> WHAT IS BEING ASKED
Please copy the data shown below, word for word.

> Collected data entries
------
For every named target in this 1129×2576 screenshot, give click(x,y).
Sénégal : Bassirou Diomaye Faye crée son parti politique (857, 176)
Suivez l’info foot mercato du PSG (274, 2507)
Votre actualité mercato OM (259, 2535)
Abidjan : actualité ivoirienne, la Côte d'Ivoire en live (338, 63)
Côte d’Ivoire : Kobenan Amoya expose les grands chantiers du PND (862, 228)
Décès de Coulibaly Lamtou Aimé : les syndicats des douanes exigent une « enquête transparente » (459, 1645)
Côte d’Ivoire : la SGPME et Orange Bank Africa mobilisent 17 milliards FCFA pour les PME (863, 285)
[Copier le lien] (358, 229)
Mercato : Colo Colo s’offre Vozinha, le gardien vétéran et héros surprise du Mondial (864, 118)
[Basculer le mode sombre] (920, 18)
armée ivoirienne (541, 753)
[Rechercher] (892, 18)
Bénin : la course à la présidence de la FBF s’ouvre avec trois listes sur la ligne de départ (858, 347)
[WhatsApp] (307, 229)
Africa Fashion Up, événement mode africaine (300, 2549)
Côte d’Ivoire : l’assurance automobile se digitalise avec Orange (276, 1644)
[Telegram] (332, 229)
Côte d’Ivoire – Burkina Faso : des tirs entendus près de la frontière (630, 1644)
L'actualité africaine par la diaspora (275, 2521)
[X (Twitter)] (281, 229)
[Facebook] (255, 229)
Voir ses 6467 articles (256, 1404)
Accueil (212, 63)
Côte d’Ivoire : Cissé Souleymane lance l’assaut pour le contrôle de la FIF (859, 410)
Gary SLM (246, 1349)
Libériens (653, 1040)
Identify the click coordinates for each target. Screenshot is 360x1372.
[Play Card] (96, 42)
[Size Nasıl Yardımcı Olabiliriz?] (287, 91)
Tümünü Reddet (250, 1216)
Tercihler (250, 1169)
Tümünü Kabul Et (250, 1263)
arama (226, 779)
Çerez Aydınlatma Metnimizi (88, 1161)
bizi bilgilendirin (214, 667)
------
> FINISHED TASK
For every named target in this 1129×2576 screenshot, give click(x,y).
Sénégal : Bassirou Diomaye Faye crée son parti politique (857, 176)
Suivez l’info foot mercato du PSG (274, 2507)
Votre actualité mercato OM (259, 2535)
Abidjan : actualité ivoirienne, la Côte d'Ivoire en live (338, 63)
Côte d’Ivoire : Kobenan Amoya expose les grands chantiers du PND (862, 228)
Décès de Coulibaly Lamtou Aimé : les syndicats des douanes exigent une « enquête transparente » (459, 1645)
Côte d’Ivoire : la SGPME et Orange Bank Africa mobilisent 17 milliards FCFA pour les PME (863, 285)
[Copier le lien] (358, 229)
Mercato : Colo Colo s’offre Vozinha, le gardien vétéran et héros surprise du Mondial (864, 118)
[Basculer le mode sombre] (920, 18)
armée ivoirienne (541, 753)
[Rechercher] (892, 18)
Bénin : la course à la présidence de la FBF s’ouvre avec trois listes sur la ligne de départ (858, 347)
[WhatsApp] (307, 229)
Africa Fashion Up, événement mode africaine (300, 2549)
Côte d’Ivoire : l’assurance automobile se digitalise avec Orange (276, 1644)
[Telegram] (332, 229)
Côte d’Ivoire – Burkina Faso : des tirs entendus près de la frontière (630, 1644)
L'actualité africaine par la diaspora (275, 2521)
[X (Twitter)] (281, 229)
[Facebook] (255, 229)
Voir ses 6467 articles (256, 1404)
Accueil (212, 63)
Côte d’Ivoire : Cissé Souleymane lance l’assaut pour le contrôle de la FIF (859, 410)
Gary SLM (246, 1349)
Libériens (653, 1040)
Identify the click coordinates for each target. Screenshot is 360x1372.
[Play Card] (96, 42)
[Size Nasıl Yardımcı Olabiliriz?] (287, 91)
Tümünü Reddet (250, 1216)
Tercihler (250, 1169)
Tümünü Kabul Et (250, 1263)
arama (226, 779)
Çerez Aydınlatma Metnimizi (88, 1161)
bizi bilgilendirin (214, 667)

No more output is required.